Fly, Navigate, Communicate: Se le ultime due uscite dei Sonata erano state costellate di canzoni che tradivano la voglia di sperimentazione di Kakko, questa settima traccia non è da meno. Stavolta però il risultato è indiscutibilmente migliore. Il "For once I am doing things right" a 2:40 introduce al cuore pulsante della traccia che, dopo essersi spinta a largo rispetto al convenzionale, torna su lidi più classici per la band con un'esplosione di batteria e una planata di tastiere che descrivono fedelmente quanto immaginato dall'autore: "the sea is on fire".

 

Candle Lawns: Ecco la ballad da accendini. Ormai quasi sul finire della scaletta, Tony e il suo "purple heart" si estrinsecano nel tradizionale brano nostalgia. Il risultato è così apprezzabile, e a tratti toccante, che si può probabilmente chiudere un occhio su quanto la parte strumentale riecheggi la storica "Tallulah" e "Under Your Tree". Si inizia appunto con un minuto buono in cui la fanno da padrone le chitarre che sembrano cantare sullo sfondo delle tastiere, ancora una volta fondamentali, per poi affidare alla melodia uno di quei suoi testamenti in musica che Kakko aveva giàiniziato ad esprimere in tracce come la "The Last Amazing Grays" di "The Days Of Grays".

 

White Pearl, Black Oceans Part II - "By The Grace Of God": Basta sentire l'accenno di orchestra coprire gradualmente il fruscio della risacca prima, e la tensione del cordame poi, per farsi trasportare dalle note, tra le più amate, sulla scogliera dove era naufragato il vascello già protagonista dell'artwork di "Reckoning Night". Si torna quindi ai piedi del faro che aveva tradito lo scafo della "White Pearl" in una notte comunque indimenticabile: "Memories... I used to have a home in the light". Stavolta l'atmosfera è più pacata, carente della sontuosità della composizione di 12 anni prima ma comunque in grado di emozionare tutti coloro che la attendevano a gloria.
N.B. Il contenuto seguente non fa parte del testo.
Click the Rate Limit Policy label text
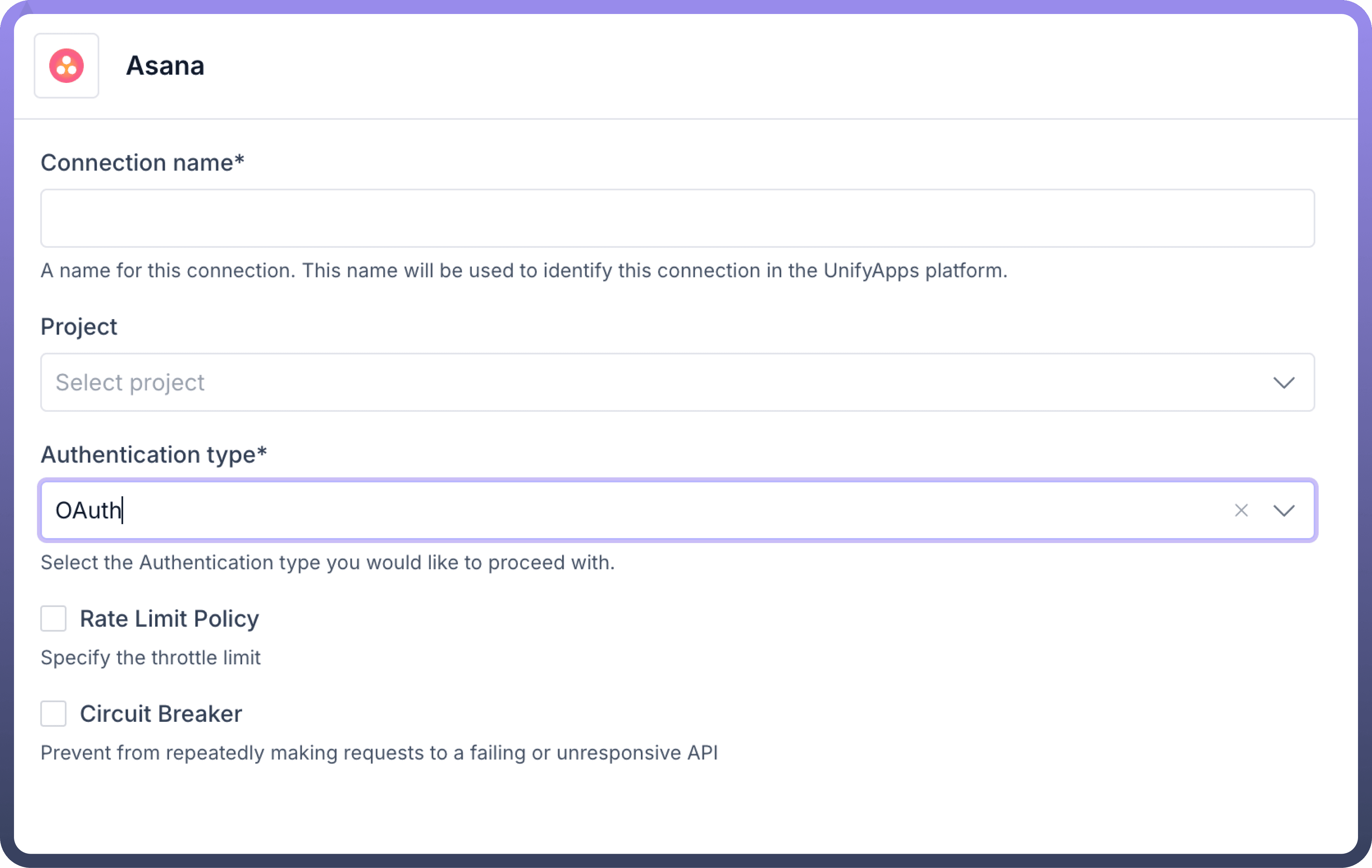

Sebbene la parte I resti impareggiata, (scordatevi purtroppo un passaggio alla "All on board the White Pearl have died / Coastal reef have tolled their lives") nel suo piccolo, la parte II darà comunque I brividi a 3:10 e rincarerà la dose nel minuto successivo.

 

On the Faultline (Closure To An Animal): La chiusura del disco è realizzata dalla disarmante sincerità di questa traccia ispirata al medesimo archetipo della "Larger than Life" che parimenti concludeva "Pariah's Child", stavolta spoglia di qualsivoglia teatralità. L'indescrivibile dolcezza della voce di Kakko, quella che quasi si spezza nel chiedere "When I am without you / am I the only human here?" edulcora la malinconia insita in molte delle sue tracce più intime: "Here I stand and look at my life, barren cold and incomplete". Proprio in questi ultimi cinque minuti e mezzo Kakko esprime le proprie riflessioni sull'esistenza, impressioni e ricordi sul fragile confine di quel palco dove si esibisce da ormai quasi vent'anni, sul filo di quel sipario prossimo a calare fino al prossimo episodio di una delle saghe scandinave più amate d'ogni tempo.